Simply "Verve" initially, The Verve would be forced to add the "The" to the start of their name when poncy wanker jazz label, Verve Records threatened them with legal action over the use of their name.
The Verve were still their original line-up here - vocalist Richard Ashcroft, guitarist Nick McCabe, bassplayer Simon Jones and drummer Pete Salisbury. "Gravity Grave" itself originally surfaced on their EP of the same name which was issued in October 1992. This blogger notices that Gravity Grave seems to have now become the title of a single from the Verve EP, even though that EP was issued in December of that year and contains horrible edits of both "Gravity Grave" and "She's a Superstar".
By the time that The Verve got around to issuing their initial recordings, shoegazing was on death row. The first of the new wave of Britpop was coming through, heralded by the likes of Pulp, Suede and Blur, who had long hated being lumped in with the shoegazing crowd and were well on their way to recording a single-finger salute to the scene in their second album, Modern Life is Rubbish.

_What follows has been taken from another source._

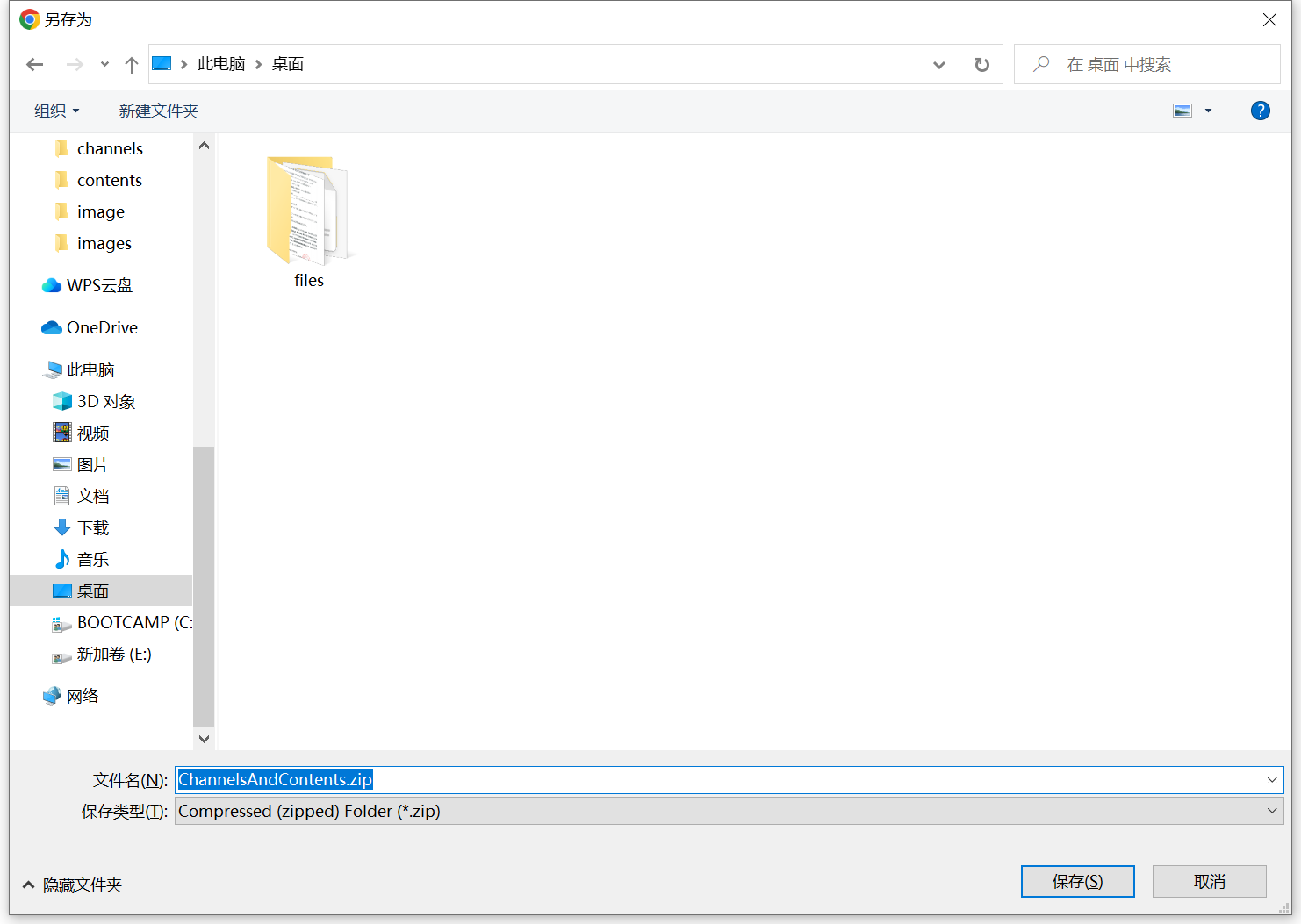Collapse folders with 隐藏文件夹 toggle
This screenshot has height=924, width=1301.
coord(73,885)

Meanwhile, Ride were languishing, My Bloody Valentine had broken up, Swervedriver were looking to replace their rhythm section, and the rest of the shoegazing scene seemed to be in total disarray.
Enter The Verve, who really were quite unlike anything else that the scene had thrown up, up until this point. For starters, they were from Wigan. The Verve entered to a rapturous response from critics and other bands alike, which, in the British music scene, is normally considered a kiss of death. And it kinda was, eventually.
But anyway, on to "Gravity Grave". The Gravity Grave EP (their third release after two well-received singles) contained the full length version of this tune, which at 8:21 is a gobsmackingly beautiful piece of spaced-out meandering. Kicking off with an echoey bass groove courtesy of Jones, "Gravity Grave" quickly establishes where its going as McCabe lets rip on the guitar with some squalls of feedback and some quite loud harmonics all the way through.
Ashcroft's vocals are soft and understated all the way through, although he never ever really went berzerk except in a few places. And there's this vague sound like a harmonica all the way through, which is so far back in the mix, I'm not even sure if it actually even is that.
And to get an idea of the difference between The Verve and some of their peers, compare Salisbury's restrained sticks work to that of Loz Colbert (ex-Ride, now with The Jesus and Mary Chain) and Adi Vines and Jez Hindmarsh (both of various incarnations of Swervedriver) whose approaches seemed to be to beat the living snot out of their drumkits. Salisbury's light patter on the toms is quite a bit different.
The Verve went on to release one album in this sound (A Storm in Heaven) before reluctantly embracing the Britpop wave that had engulfed the UK by that point with their second and third albums, A Northern Soul and Urban Hymns, recorded with the addition of Simon Tong on additional guitar and keyboards.
They then broke up in 1999 before reforming in 2007, without Tong who had gone off to do a stack of work elsewhere, mainly with various projects of Damon Albarn's.